Only the lines below from the one containing "scoli@edituracorint.ro (797, 1388)" through the one containing "[button] (17, 30)" belong in the answer, repeated exactly and without pictures.

### Given records
============
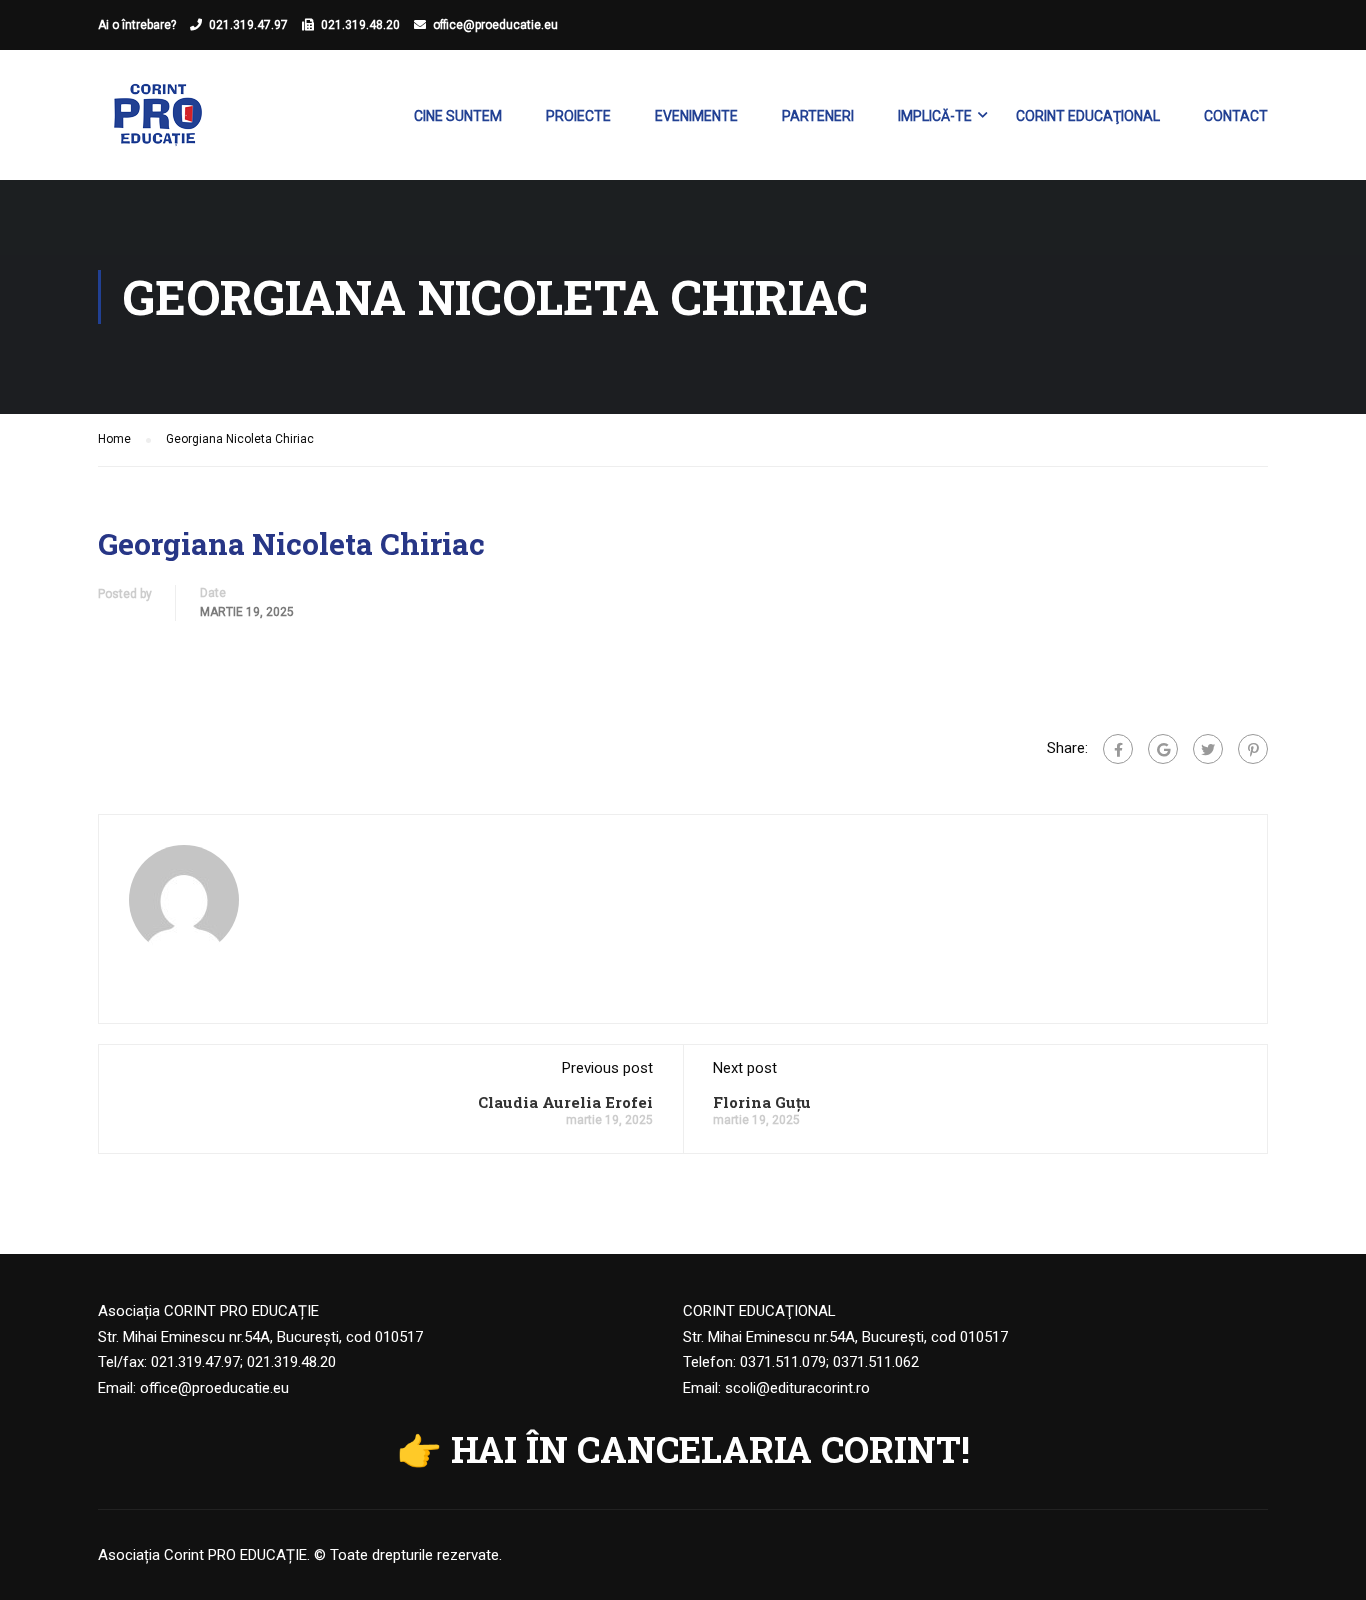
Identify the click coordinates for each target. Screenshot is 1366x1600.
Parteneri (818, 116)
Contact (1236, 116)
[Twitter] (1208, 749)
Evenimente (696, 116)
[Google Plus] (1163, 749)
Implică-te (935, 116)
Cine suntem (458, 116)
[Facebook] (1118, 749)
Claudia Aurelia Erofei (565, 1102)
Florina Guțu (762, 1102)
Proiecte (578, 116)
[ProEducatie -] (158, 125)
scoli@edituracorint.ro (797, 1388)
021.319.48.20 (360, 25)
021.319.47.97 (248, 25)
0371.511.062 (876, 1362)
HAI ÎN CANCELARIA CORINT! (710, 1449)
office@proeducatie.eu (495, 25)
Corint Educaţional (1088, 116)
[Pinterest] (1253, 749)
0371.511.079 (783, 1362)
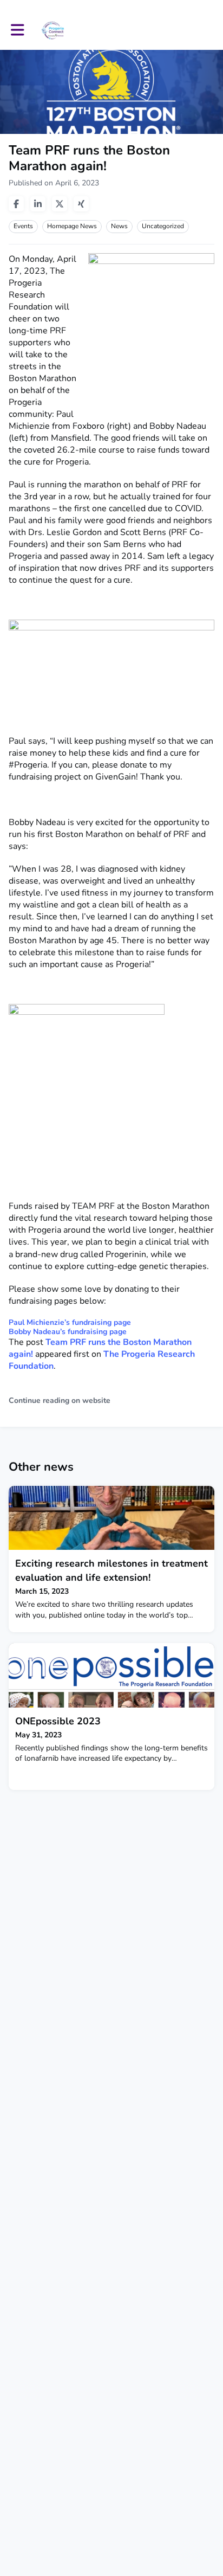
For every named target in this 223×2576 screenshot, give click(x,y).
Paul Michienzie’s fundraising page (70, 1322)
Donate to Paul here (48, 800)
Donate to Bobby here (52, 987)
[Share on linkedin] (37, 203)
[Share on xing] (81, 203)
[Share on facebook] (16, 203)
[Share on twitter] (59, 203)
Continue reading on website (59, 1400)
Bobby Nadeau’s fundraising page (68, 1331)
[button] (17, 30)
============
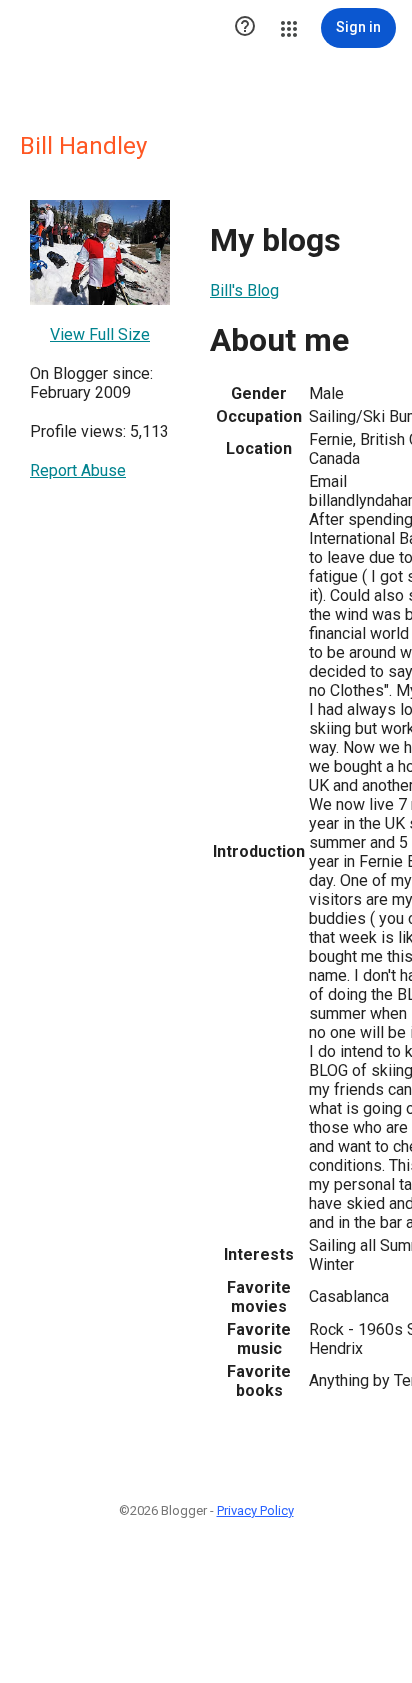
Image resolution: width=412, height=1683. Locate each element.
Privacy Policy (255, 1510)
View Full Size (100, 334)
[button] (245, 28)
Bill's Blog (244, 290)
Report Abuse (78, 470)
============
### Completed task
scoli@edituracorint.ro (797, 1388)
021.319.48.20 (360, 25)
021.319.47.97 (248, 25)
0371.511.062 (876, 1362)
HAI ÎN CANCELARIA CORINT! (710, 1449)
office@proeducatie.eu (495, 25)
Corint Educaţional (1088, 116)
[Pinterest] (1253, 749)
0371.511.079 (783, 1362)
For every named target in this 223×2576 screenshot, give click(x,y).
Paul Michienzie’s fundraising page (70, 1322)
Donate to Paul here (48, 800)
Donate to Bobby here (52, 987)
[Share on linkedin] (37, 203)
[Share on xing] (81, 203)
[Share on facebook] (16, 203)
[Share on twitter] (59, 203)
Continue reading on website (59, 1400)
Bobby Nadeau’s fundraising page (68, 1331)
[button] (17, 30)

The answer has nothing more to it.